Sheltering: Danielle Trussoni on Trapped Women and Anxiety Sweaters
On this episode of Sheltering, Danielle Trussoni speaks with Maris Kreizman about her new gothic novel, The Ancestor, which revolves around a woman finding out she is a member of an aristocratic family in Italy, and who ends up getting trapped in the family’s estate. From there she enters a world of dark family secrets, gets caught up in the mysteries of human genetics, and carries the burden of family inheritance. Trussoni and Kreizman discuss the long history of humanity, this moment in time being an impetus for change, and big, cozy sweaters. Please purchase The Ancestor online from your local bookstore or through Bookshop.
From the episode:
Maris Kreizman: The thing that I most empathized with Bert (the protagonist) about, is—and of course her situation is way more extreme than mine or yours—but the rhythms of her old life just kind of start drifting away as she is trapped in the estate and becomes more and more embroiled with her family.
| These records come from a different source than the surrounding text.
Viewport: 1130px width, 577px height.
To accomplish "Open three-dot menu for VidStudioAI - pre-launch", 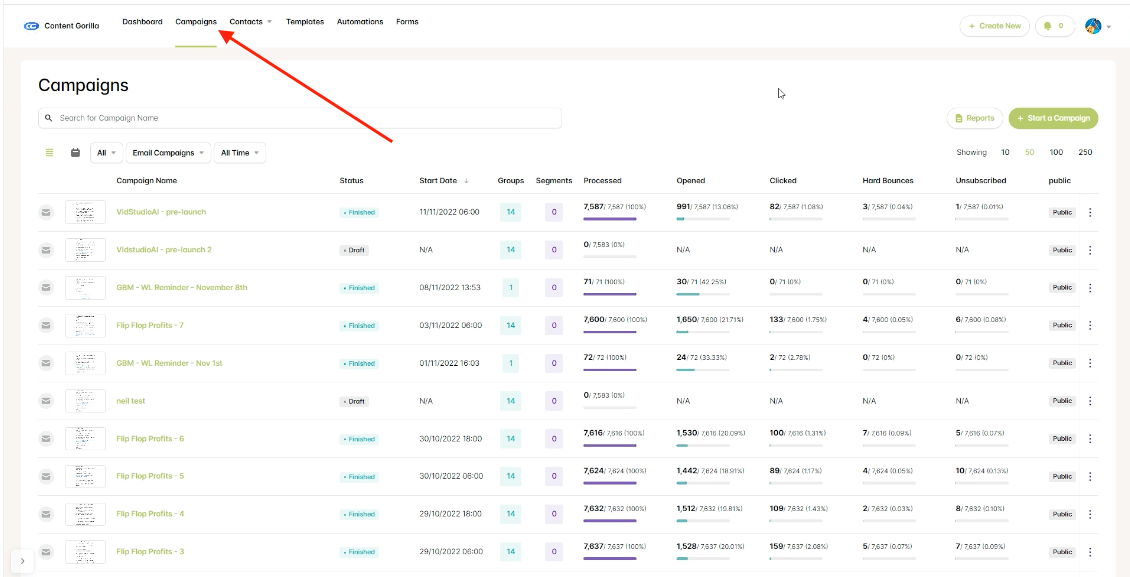I will pyautogui.click(x=1090, y=212).
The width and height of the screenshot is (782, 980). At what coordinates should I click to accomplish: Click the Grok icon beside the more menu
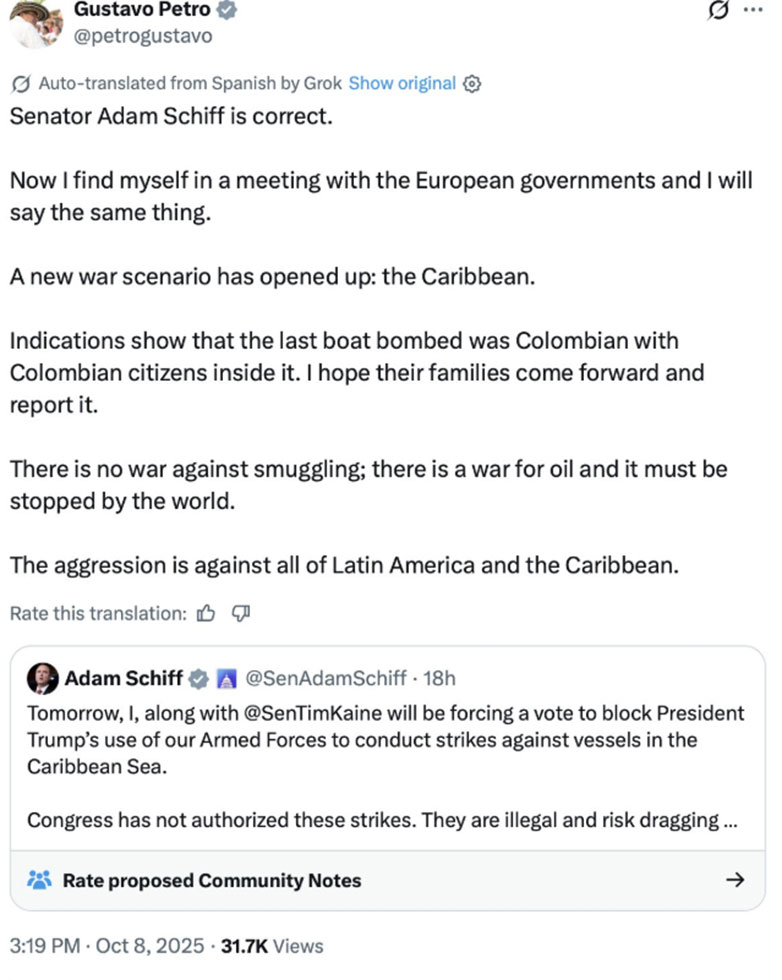click(716, 11)
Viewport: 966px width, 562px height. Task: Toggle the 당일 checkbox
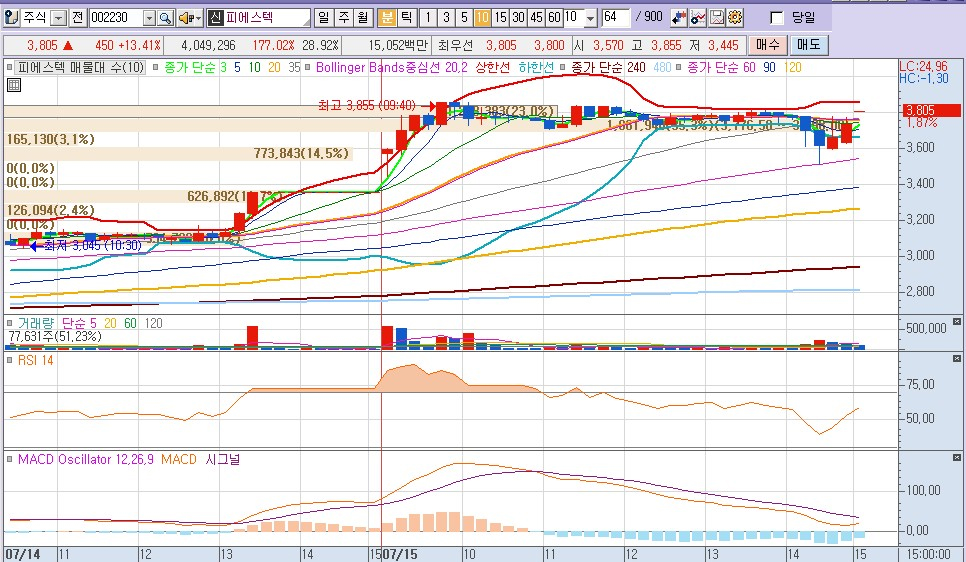coord(777,18)
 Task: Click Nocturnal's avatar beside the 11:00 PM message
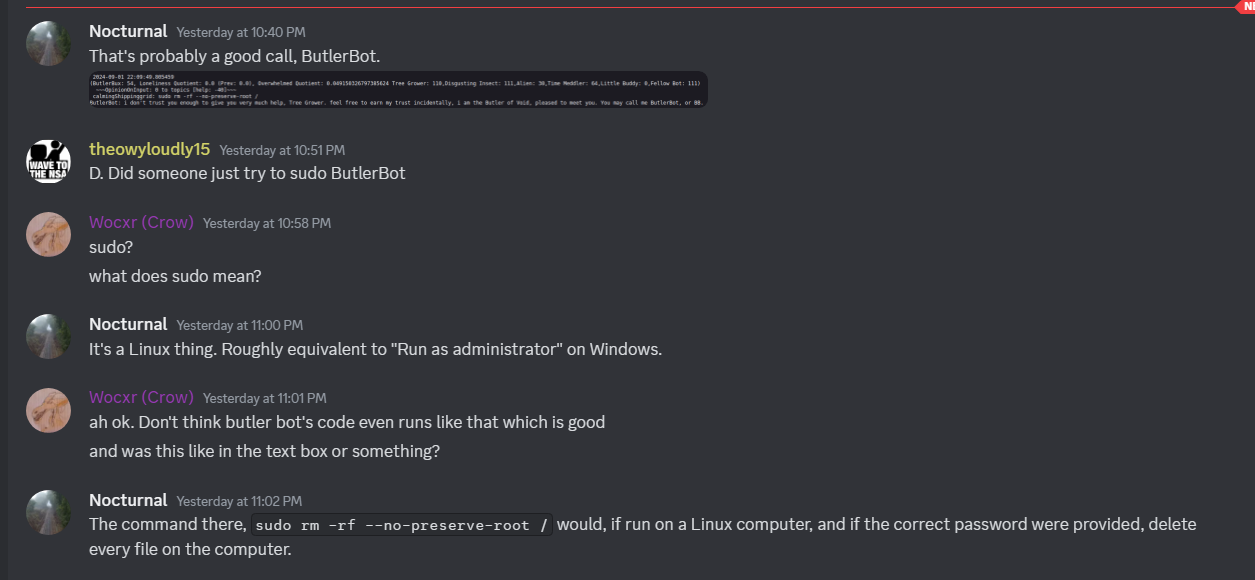click(x=48, y=336)
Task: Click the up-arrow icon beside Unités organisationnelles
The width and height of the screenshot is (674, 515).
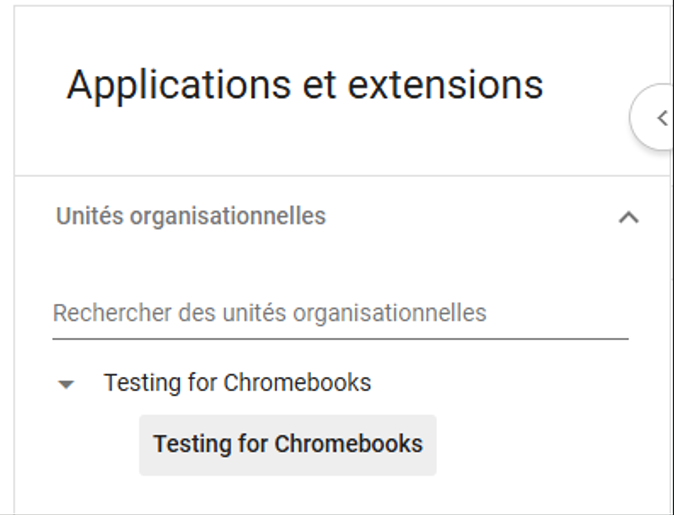Action: 628,217
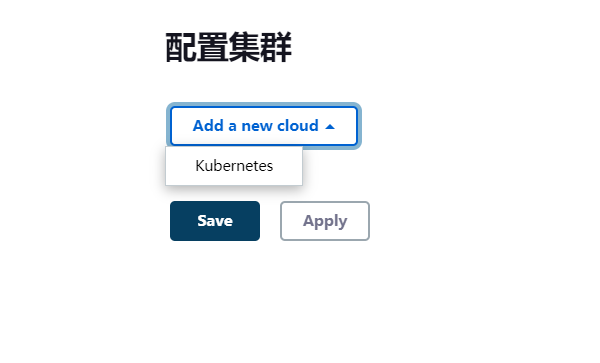Click the Add a new cloud button
This screenshot has width=600, height=363.
click(264, 126)
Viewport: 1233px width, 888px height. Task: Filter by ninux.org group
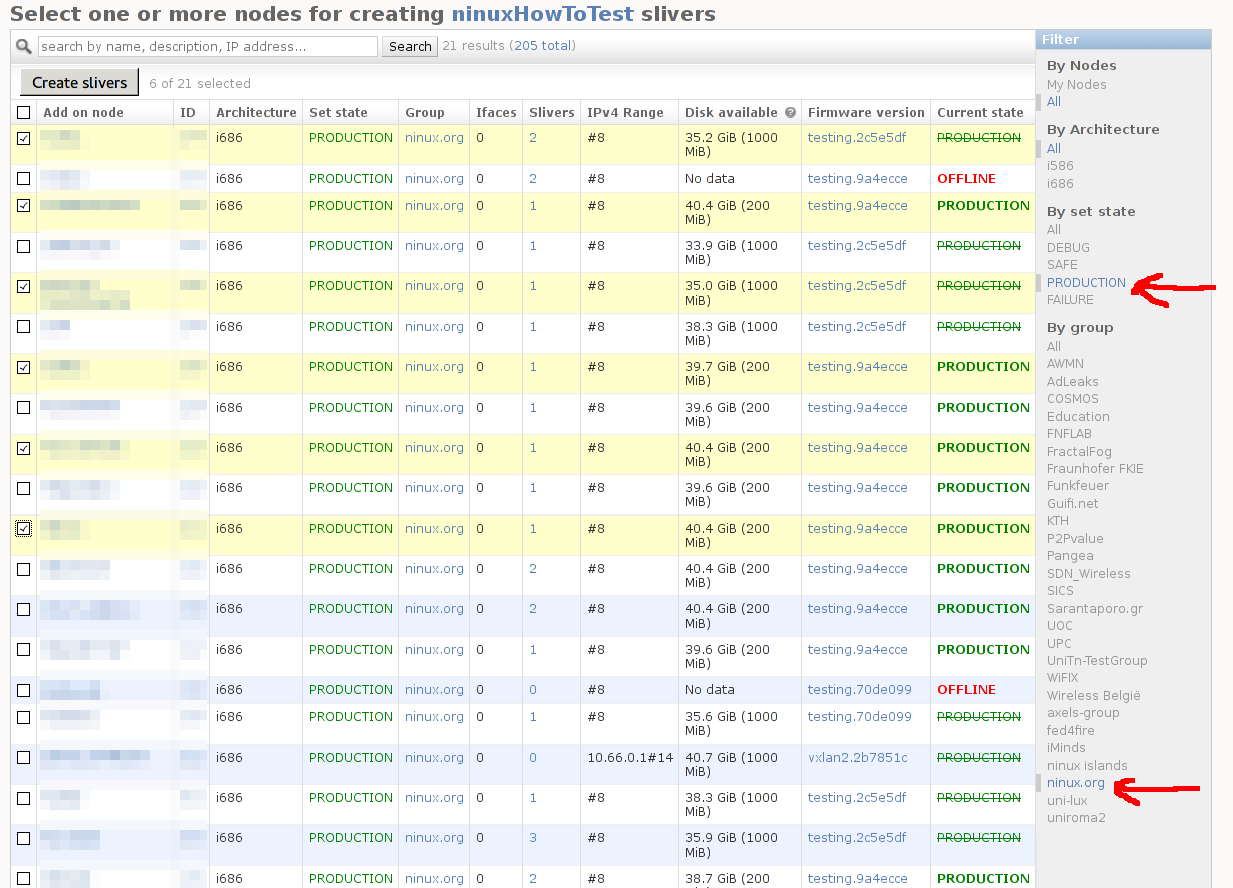tap(1075, 783)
Danielle Trussoni: Everything unravels—not just the rhythms of the day, she’s sleeping in the day, awake at nights, wandering the castle… but also the rhythms of who she thought she was as a person, namely, who her family was. But all of it explodes in this big way. The question I was interested in asking in this book was, who are we when our ancestry is stripped away? Who are we when we find all these cultural identifications that we used to create our personality, our rituals, our family connections—it’s all kind of invalidated in a way.